Reproduce the following listing word for word, from its first line to its last.

============================================================

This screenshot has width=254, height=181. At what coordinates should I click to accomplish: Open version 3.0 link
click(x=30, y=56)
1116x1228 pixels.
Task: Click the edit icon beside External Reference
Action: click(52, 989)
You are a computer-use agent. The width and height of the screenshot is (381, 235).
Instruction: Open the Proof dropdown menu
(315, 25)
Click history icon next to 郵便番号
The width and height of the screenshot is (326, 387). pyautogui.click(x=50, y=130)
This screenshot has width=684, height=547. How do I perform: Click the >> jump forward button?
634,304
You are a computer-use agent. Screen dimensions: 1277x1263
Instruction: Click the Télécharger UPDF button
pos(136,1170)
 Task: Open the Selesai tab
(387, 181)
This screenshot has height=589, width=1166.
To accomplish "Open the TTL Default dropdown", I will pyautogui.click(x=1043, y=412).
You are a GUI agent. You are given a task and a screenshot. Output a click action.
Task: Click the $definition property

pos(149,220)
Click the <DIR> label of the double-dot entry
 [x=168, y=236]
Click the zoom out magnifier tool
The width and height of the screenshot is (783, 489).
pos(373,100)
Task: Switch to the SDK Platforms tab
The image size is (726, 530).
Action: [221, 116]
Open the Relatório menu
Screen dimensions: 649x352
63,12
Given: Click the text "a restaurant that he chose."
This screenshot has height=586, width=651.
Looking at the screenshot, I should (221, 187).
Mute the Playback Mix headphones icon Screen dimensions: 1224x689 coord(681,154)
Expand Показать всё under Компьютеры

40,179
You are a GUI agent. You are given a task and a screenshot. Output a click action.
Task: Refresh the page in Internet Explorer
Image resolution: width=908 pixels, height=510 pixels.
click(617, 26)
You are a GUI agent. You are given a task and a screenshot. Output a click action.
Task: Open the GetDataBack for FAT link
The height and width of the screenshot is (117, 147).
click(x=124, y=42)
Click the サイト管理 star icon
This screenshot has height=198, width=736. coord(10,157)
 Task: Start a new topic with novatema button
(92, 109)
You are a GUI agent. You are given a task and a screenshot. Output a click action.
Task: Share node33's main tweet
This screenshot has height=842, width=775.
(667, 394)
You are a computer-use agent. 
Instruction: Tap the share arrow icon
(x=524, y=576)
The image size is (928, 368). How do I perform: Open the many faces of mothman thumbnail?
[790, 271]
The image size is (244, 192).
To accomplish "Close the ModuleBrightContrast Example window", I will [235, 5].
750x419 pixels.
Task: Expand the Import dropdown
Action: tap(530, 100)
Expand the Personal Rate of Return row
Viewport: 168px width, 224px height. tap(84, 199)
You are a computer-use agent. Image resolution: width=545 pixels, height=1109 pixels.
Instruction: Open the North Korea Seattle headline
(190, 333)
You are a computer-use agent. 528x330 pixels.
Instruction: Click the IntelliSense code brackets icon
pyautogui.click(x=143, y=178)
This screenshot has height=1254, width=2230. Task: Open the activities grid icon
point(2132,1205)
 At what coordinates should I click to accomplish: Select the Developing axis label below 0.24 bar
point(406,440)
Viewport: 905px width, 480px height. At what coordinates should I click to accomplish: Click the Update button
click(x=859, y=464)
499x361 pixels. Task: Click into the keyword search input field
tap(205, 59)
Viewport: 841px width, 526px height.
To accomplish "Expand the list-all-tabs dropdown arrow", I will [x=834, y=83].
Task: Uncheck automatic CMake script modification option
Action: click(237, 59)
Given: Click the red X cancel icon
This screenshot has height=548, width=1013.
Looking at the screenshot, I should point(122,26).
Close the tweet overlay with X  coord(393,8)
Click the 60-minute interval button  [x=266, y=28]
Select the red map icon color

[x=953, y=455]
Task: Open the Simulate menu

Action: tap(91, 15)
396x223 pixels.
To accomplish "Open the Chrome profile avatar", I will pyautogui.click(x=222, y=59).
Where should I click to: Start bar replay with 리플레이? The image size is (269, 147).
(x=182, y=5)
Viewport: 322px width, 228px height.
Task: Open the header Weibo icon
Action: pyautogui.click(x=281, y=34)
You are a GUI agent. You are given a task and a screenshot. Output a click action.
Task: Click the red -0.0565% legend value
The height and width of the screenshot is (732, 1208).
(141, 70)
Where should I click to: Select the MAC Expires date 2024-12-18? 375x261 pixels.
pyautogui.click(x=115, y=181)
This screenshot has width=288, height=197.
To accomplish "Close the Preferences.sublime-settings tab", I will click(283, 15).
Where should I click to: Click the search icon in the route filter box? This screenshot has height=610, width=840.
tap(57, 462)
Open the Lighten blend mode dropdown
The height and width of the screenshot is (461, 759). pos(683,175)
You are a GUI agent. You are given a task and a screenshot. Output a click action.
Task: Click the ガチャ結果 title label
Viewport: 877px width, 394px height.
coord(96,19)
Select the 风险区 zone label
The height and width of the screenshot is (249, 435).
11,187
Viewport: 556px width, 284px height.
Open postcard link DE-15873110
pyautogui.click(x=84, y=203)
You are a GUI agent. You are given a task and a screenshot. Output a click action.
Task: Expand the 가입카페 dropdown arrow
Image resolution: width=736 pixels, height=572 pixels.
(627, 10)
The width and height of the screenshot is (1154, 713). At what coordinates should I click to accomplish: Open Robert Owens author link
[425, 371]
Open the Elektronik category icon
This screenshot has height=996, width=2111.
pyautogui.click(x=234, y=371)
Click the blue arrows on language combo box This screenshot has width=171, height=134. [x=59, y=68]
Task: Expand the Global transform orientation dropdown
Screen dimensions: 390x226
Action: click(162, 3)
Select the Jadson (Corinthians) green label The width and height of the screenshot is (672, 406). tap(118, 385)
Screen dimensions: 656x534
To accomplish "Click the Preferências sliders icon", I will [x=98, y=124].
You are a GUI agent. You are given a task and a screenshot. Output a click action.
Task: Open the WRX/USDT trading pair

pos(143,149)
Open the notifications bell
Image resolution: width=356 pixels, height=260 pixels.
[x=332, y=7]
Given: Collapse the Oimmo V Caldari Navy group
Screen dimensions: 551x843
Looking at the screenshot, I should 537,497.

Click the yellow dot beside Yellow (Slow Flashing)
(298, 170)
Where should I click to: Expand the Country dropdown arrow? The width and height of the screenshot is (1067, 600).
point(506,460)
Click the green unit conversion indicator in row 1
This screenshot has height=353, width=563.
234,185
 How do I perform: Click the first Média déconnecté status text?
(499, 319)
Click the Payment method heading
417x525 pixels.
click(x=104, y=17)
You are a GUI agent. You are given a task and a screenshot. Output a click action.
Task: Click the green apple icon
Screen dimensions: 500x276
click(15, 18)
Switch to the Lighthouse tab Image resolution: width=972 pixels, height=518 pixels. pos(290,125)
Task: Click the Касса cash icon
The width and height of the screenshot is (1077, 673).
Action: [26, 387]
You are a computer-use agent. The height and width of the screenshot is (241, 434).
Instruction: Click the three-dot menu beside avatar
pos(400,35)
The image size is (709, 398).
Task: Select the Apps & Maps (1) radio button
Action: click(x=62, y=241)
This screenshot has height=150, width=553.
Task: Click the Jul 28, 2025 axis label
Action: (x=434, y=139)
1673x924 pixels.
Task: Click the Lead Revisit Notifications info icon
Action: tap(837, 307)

============================================================

== Correct result ==
This screenshot has width=254, height=181. At what coordinates should I click to accomplish: Open version 3.0 link
click(x=30, y=56)
1116x1228 pixels.
Task: Click the edit icon beside External Reference
Action: click(52, 989)
You are a computer-use agent. The width and height of the screenshot is (381, 235).
Instruction: Open the Proof dropdown menu
(315, 25)
Click history icon next to 郵便番号
The width and height of the screenshot is (326, 387). pyautogui.click(x=50, y=130)
This screenshot has width=684, height=547. How do I perform: Click the >> jump forward button?
634,304
You are a computer-use agent. Screen dimensions: 1277x1263
Instruction: Click the Télécharger UPDF button
pos(136,1170)
 Task: Open the Selesai tab
(387, 181)
This screenshot has height=589, width=1166.
To accomplish "Open the TTL Default dropdown", I will pyautogui.click(x=1043, y=412).
You are a GUI agent. You are given a task and a screenshot. Output a click action.
Task: Click the $definition property

pos(149,220)
Click the <DIR> label of the double-dot entry
 [x=168, y=236]
Click the zoom out magnifier tool
The width and height of the screenshot is (783, 489).
pos(373,100)
Task: Switch to the SDK Platforms tab
The image size is (726, 530).
Action: [221, 116]
Open the Relatório menu
Screen dimensions: 649x352
63,12
Given: Click the text "a restaurant that he chose."
This screenshot has height=586, width=651.
Looking at the screenshot, I should (221, 187).
Mute the Playback Mix headphones icon Screen dimensions: 1224x689 coord(681,154)
Expand Показать всё under Компьютеры

40,179
You are a GUI agent. You are given a task and a screenshot. Output a click action.
Task: Refresh the page in Internet Explorer
Image resolution: width=908 pixels, height=510 pixels.
click(617, 26)
You are a GUI agent. You are given a task and a screenshot. Output a click action.
Task: Open the GetDataBack for FAT link
The height and width of the screenshot is (117, 147).
click(x=124, y=42)
Click the サイト管理 star icon
This screenshot has height=198, width=736. coord(10,157)
 Task: Start a new topic with novatema button
(92, 109)
You are a GUI agent. You are given a task and a screenshot. Output a click action.
Task: Share node33's main tweet
This screenshot has height=842, width=775.
(667, 394)
You are a computer-use agent. 
Instruction: Tap the share arrow icon
(x=524, y=576)
The image size is (928, 368). How do I perform: Open the many faces of mothman thumbnail?
[790, 271]
The image size is (244, 192).
To accomplish "Close the ModuleBrightContrast Example window", I will [235, 5].
750x419 pixels.
Task: Expand the Import dropdown
Action: tap(530, 100)
Expand the Personal Rate of Return row
Viewport: 168px width, 224px height. tap(84, 199)
You are a computer-use agent. Image resolution: width=545 pixels, height=1109 pixels.
Instruction: Open the North Korea Seattle headline
(190, 333)
You are a computer-use agent. 528x330 pixels.
Instruction: Click the IntelliSense code brackets icon
pyautogui.click(x=143, y=178)
This screenshot has height=1254, width=2230. Task: Open the activities grid icon
point(2132,1205)
 At what coordinates should I click to accomplish: Select the Developing axis label below 0.24 bar
point(406,440)
Viewport: 905px width, 480px height. At what coordinates should I click to accomplish: Click the Update button
click(x=859, y=464)
499x361 pixels. Task: Click into the keyword search input field
tap(205, 59)
Viewport: 841px width, 526px height.
To accomplish "Expand the list-all-tabs dropdown arrow", I will [x=834, y=83].
Task: Uncheck automatic CMake script modification option
Action: click(237, 59)
Given: Click the red X cancel icon
This screenshot has height=548, width=1013.
Looking at the screenshot, I should point(122,26).
Close the tweet overlay with X  coord(393,8)
Click the 60-minute interval button  [x=266, y=28]
Select the red map icon color

[x=953, y=455]
Task: Open the Simulate menu

Action: tap(91, 15)
396x223 pixels.
To accomplish "Open the Chrome profile avatar", I will pyautogui.click(x=222, y=59).
Where should I click to: Start bar replay with 리플레이? The image size is (269, 147).
(x=182, y=5)
Viewport: 322px width, 228px height.
Task: Open the header Weibo icon
Action: pyautogui.click(x=281, y=34)
You are a GUI agent. You are given a task and a screenshot. Output a click action.
Task: Click the red -0.0565% legend value
The height and width of the screenshot is (732, 1208).
(141, 70)
Where should I click to: Select the MAC Expires date 2024-12-18? 375x261 pixels.
pyautogui.click(x=115, y=181)
This screenshot has width=288, height=197.
To accomplish "Close the Preferences.sublime-settings tab", I will click(283, 15).
Where should I click to: Click the search icon in the route filter box? This screenshot has height=610, width=840.
tap(57, 462)
Open the Lighten blend mode dropdown
The height and width of the screenshot is (461, 759). pos(683,175)
You are a GUI agent. You are given a task and a screenshot. Output a click action.
Task: Click the ガチャ結果 title label
Viewport: 877px width, 394px height.
coord(96,19)
Select the 风险区 zone label
The height and width of the screenshot is (249, 435).
11,187
Viewport: 556px width, 284px height.
Open postcard link DE-15873110
pyautogui.click(x=84, y=203)
You are a GUI agent. You are given a task and a screenshot. Output a click action.
Task: Expand the 가입카페 dropdown arrow
Image resolution: width=736 pixels, height=572 pixels.
(627, 10)
The width and height of the screenshot is (1154, 713). At what coordinates should I click to accomplish: Open Robert Owens author link
[425, 371]
Open the Elektronik category icon
This screenshot has height=996, width=2111.
pyautogui.click(x=234, y=371)
Click the blue arrows on language combo box This screenshot has width=171, height=134. [x=59, y=68]
Task: Expand the Global transform orientation dropdown
Screen dimensions: 390x226
Action: click(162, 3)
Select the Jadson (Corinthians) green label The width and height of the screenshot is (672, 406). tap(118, 385)
Screen dimensions: 656x534
To accomplish "Click the Preferências sliders icon", I will [x=98, y=124].
You are a GUI agent. You are given a task and a screenshot. Output a click action.
Task: Open the WRX/USDT trading pair

pos(143,149)
Open the notifications bell
Image resolution: width=356 pixels, height=260 pixels.
[x=332, y=7]
Given: Collapse the Oimmo V Caldari Navy group
Screen dimensions: 551x843
Looking at the screenshot, I should 537,497.

Click the yellow dot beside Yellow (Slow Flashing)
(298, 170)
Where should I click to: Expand the Country dropdown arrow? The width and height of the screenshot is (1067, 600).
point(506,460)
Click the green unit conversion indicator in row 1
This screenshot has height=353, width=563.
234,185
 How do I perform: Click the first Média déconnecté status text?
(499, 319)
Click the Payment method heading
417x525 pixels.
click(x=104, y=17)
You are a GUI agent. You are given a task and a screenshot. Output a click action.
Task: Click the green apple icon
Screen dimensions: 500x276
click(15, 18)
Switch to the Lighthouse tab Image resolution: width=972 pixels, height=518 pixels. pos(290,125)
Task: Click the Касса cash icon
The width and height of the screenshot is (1077, 673).
Action: [26, 387]
You are a computer-use agent. The height and width of the screenshot is (241, 434).
Instruction: Click the three-dot menu beside avatar
pos(400,35)
The image size is (709, 398).
Task: Select the Apps & Maps (1) radio button
Action: click(x=62, y=241)
This screenshot has height=150, width=553.
Task: Click the Jul 28, 2025 axis label
Action: (x=434, y=139)
1673x924 pixels.
Task: Click the Lead Revisit Notifications info icon
Action: tap(837, 307)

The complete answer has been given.